Thank you for the tutorial. From reading professional reviews, this is a issue that has bothered many step on users and I'm just looking for a solution. The metal cleat casing on the outer side part of shoe is giving many riders issues when the boot is worn and I do not think heat molding will affect that area. As for the size my feet were snug in the 9 all toes were pressed lightly to the inner padding and the 10 just the big toe would touch. What happens as the shoe gets cranked down by the boa the cleat casing cranks down as well on the pinky toe, bunion. The discomfort then gradually increases until hot spots occur.


----------



## Wiredsport (Sep 16, 2009)

Nate Smilovici said:


> Hey thanks for the replies and YES I purchased them from a very reputable snowboard shop with professional boot fitters. I've been riding for 12 years and have owned several pairs of burton boots over the years.
> Thank you for the tutorial. From reading professional reviews, this is a issue that has bothered many step on users and I'm just looking for a solution.


Hi Nate,

Sadly, board shops and boot fitters get this wrong all the time. I would strongly suggest that measure your own bare foot as above. If it only confirms your purchase then that will be great but we do know that the wrong size has been the cause of the issue that you are describing in the Step On boots for many riders. STOKED!


----------



## Tony McCandless (Nov 8, 2018)

Bit missing for me on the measurement is so you have your foot length and width in cm but how does that relate to the shoe sizes from Burton ? Did I genuinely miss a bit ?


----------



## Wiredsport (Sep 16, 2009)

Tony McCandless said:


> Bit missing for me on the measurement is so you have your foot length and width in cm but how does that relate to the shoe sizes from Burton ? Did I genuinely miss a bit ?


Hi Tony,

You really want to go by barefoot measurements only which will give you your Mondopoint size and your width in cm.

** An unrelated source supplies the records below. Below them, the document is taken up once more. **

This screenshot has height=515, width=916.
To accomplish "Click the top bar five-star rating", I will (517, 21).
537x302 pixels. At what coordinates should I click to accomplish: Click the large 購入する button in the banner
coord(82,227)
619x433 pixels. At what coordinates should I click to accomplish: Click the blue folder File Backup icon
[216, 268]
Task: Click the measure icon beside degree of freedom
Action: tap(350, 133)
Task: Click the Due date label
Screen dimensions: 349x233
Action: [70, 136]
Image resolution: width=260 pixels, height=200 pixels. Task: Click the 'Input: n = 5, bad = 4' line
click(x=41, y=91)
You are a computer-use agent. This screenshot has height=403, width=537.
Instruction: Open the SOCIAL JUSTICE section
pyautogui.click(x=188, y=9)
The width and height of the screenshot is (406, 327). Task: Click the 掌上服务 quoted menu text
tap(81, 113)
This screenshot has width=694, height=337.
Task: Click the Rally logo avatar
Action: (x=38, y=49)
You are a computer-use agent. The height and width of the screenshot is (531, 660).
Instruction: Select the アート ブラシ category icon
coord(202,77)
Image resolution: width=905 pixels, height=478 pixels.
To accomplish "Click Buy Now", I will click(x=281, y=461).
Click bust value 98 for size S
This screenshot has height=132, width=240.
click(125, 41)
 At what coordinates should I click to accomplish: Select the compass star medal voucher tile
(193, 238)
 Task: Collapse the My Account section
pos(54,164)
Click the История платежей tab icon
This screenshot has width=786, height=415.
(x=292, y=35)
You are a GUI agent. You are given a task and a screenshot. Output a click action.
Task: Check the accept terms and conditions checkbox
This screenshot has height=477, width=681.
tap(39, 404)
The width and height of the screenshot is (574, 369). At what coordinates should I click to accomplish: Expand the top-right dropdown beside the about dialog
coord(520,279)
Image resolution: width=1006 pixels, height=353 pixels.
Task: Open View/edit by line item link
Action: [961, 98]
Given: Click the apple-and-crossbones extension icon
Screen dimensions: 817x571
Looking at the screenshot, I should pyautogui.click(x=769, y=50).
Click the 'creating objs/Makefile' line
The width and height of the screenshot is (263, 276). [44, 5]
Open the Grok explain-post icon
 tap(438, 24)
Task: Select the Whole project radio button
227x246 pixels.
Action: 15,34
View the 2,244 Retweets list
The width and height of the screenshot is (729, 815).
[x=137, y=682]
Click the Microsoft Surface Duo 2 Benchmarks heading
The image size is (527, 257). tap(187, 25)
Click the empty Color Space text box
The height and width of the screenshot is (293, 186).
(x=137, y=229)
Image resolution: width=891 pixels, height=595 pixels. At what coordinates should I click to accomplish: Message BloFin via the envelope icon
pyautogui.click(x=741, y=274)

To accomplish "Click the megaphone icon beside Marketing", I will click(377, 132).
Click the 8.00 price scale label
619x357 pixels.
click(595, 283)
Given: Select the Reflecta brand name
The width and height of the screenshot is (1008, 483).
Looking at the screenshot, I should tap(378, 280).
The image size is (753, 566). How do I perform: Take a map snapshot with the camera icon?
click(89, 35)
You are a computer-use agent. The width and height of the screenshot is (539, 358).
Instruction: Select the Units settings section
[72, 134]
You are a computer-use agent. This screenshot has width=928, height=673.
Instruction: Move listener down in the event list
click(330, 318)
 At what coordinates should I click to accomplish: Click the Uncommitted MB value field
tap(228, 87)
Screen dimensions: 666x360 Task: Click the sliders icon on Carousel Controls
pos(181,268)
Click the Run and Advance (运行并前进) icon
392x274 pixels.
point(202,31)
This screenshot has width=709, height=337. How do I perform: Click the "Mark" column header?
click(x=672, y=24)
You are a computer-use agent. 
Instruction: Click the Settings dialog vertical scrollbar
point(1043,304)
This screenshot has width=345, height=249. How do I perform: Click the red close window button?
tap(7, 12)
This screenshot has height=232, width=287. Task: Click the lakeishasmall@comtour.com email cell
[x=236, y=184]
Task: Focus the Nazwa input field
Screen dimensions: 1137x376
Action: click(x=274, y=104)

Please let us know what those are and we will be happy to hep you find the correct size. STOKED!


----------



## Kenai (Dec 15, 2013)

Tony McCandless said:


> Bit missing for me on the measurement is so you have your foot length and width in cm but how does that relate to the shoe sizes from Burton ? Did I genuinely miss a bit ?


All boots state both US size and mondo size (and some others usually). The mondo size is the actual measurement in centimeters. So a 27.0cm foot is a mondo size 27, which also happens to be a US Men's size 9. So by measuring your foot you automatically know the correct mondo size boot. 

You can also use the handy web site Wired made (at least I think Wired made it).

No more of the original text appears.